L'ironie est qu'il n'y a jamais eu de preuve de Momo. Mais maintenant, en partie à cause de l'attention des médias, Momo est passée de son existence supposée de menaces de messages WhatsApp à un message largement visible. sur YouTube et d'autres sources en ligne. Et suffisamment de détails sont disponibles pour équiper ceux qui sont enclins à utiliser Momo comme méthode de cyberintimidation.

Même si la couverture médiatique a évolué vers des articles condamnant le défi Momo fausses nouvelles et critiquer le frénésie environnante, les reportages ont toujours tendance à inclure l’image de la femelle aux yeux bombés, perpétuant le cycle des clickbait. Ce "extra visuel”Intensifie la sensibilisation du public et veille à ce que l'histoire s'inscrive dans l'imaginaire collectif. En termes de potentiel de préjudice, il est presque devenu inutile de savoir si Momo était à l'origine authentique ou un canular.

Entendu celui-ci avant?

Si le défi Momo vous semble familier, c’est parce qu’il ressemble beaucoup au jeu Blue Whale qui est devenu viral dans 2017, avec titres réclamant que cela avait également entraîné la mort de plus de 130 adolescents. Comme avec Momo, il y avait peu d'informations vérifiées pour prouver ces affirmations.

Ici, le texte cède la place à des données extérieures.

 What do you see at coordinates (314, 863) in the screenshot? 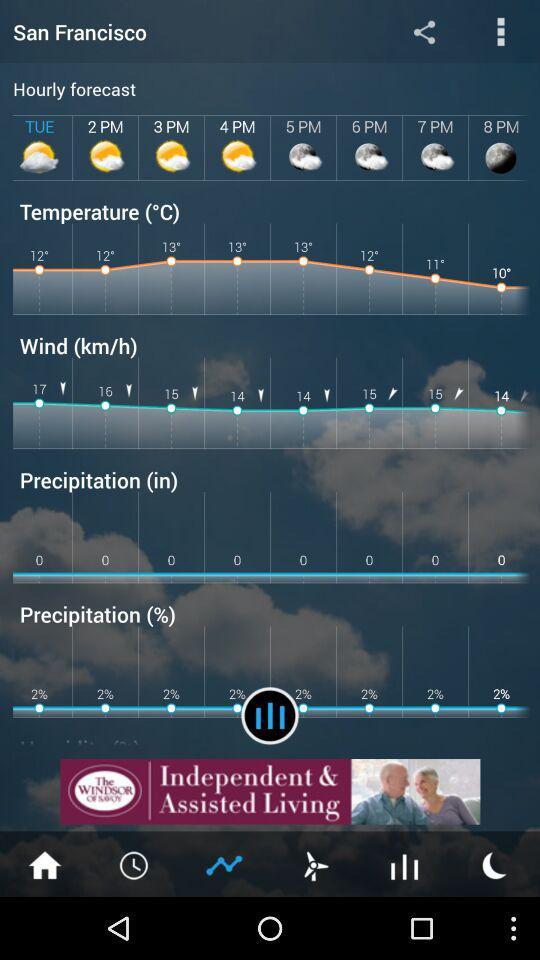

Et pourtant, l’histoire a de nouveau attiré ceux qui auraient dû la saluer avec plus de scepticisme. Une grande partie de l’analyse académique ultérieure du jeu Blue Whale tendait à accepter sans discernement l'existence du défi et son lien supposé avec les suicides. Peu de tentatives ont été menées pour comprendre comment les canulars numériques sont perpétués et validés au moyen du processus d’alerte en ligne.

Même les chercheurs qui ont analysé la présence du jeu Blue Whale sur les médias sociaux ont tiré des conclusions selon lesquelles il s’agissait d’un «engouement mortel en ligne» et de «prendre le monde par la tempête», affirmations qui ne sont pas étayées par la vérité. la recherche. L’analyse la plus critique du jeu Blue Whale et de sa prolifération dans les médias est venue des journalistes, pas des universitaires.

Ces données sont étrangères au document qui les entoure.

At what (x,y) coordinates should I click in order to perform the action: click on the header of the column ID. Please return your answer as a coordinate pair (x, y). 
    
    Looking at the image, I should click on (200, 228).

Le défi Momo montre comment même les experts tombent amoureux des canulars numériques
Ollyy / Shutterstock

Avec tous les risques en ligne pour les enfants mis en évidence dans les médias, les parents ont maintenant des responsabilités et des attentes supplémentaires pour protéger leurs enfants par rapport aux générations précédentes. Il est déjà assez difficile de naviguer dans la cacophonie du drame pour vérifier les faits à l’ère des fausses informations. Et cela est rendu encore plus difficile lorsque la désinformation provient de sources supposées expertes et réputées.

Mais en fin de compte, les canulars numériques ont autant, sinon plus de chances de causer un préjudice émotionnel aux parents ou aux personnes qui s'en occupent, qui n'ont peut-être pas la même compréhension de la culture Internet que leurs enfants. Comme le soutient l'auteur Don Tapscott dans son livre Grandi numériqueLes «générations nettes» sont souvent habiles à analyser les informations qu’elles rencontrent en ligne, à exposer rapidement les canulars et à éviter les faux prétextes.

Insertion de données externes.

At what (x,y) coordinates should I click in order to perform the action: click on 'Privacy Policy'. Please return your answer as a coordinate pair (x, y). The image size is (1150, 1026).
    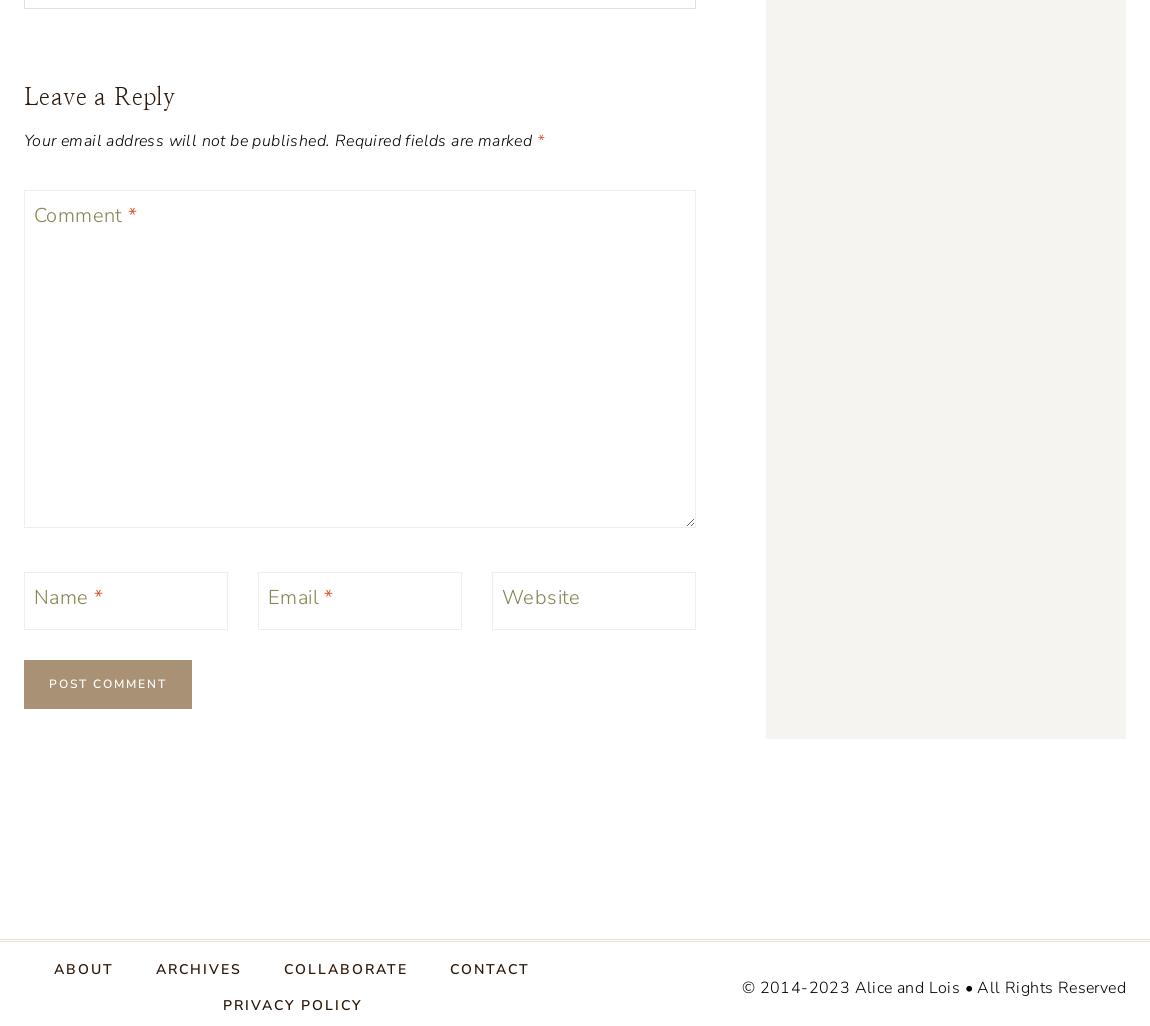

Bien sûr, cela s’applique davantage aux enfants plus âgés et aux adolescents. Mais la pression et le désir de protéger les enfants des horreurs d’internet pourraient amener par inadvertance les parents à s’engager avec, ou à exposer leurs enfants à un contenu pénible qu’ils n’auraient pas autrement.

Les canulars numériques soulignent la nécessité pour tout le monde de réfléchir de manière plus critique à l'information en ligne. Souvent, le battage publicitaire peut nous distraire des véritables problèmes en ligne qui affectent les enfants et les jeunes et de la nécessité de conseils et d'un soutien accrus. pour la prévention du suicide en général.La Conversation

À propos des auteurs

Lisa Sugiura, maître de conférences en criminologie et cybercriminalité, Université de Portsmouth et Anne Kirby, associée de recherche, Université de Portsmouth

Cet article est republié de La Conversation sous une licence Creative Commons. Lis le article original.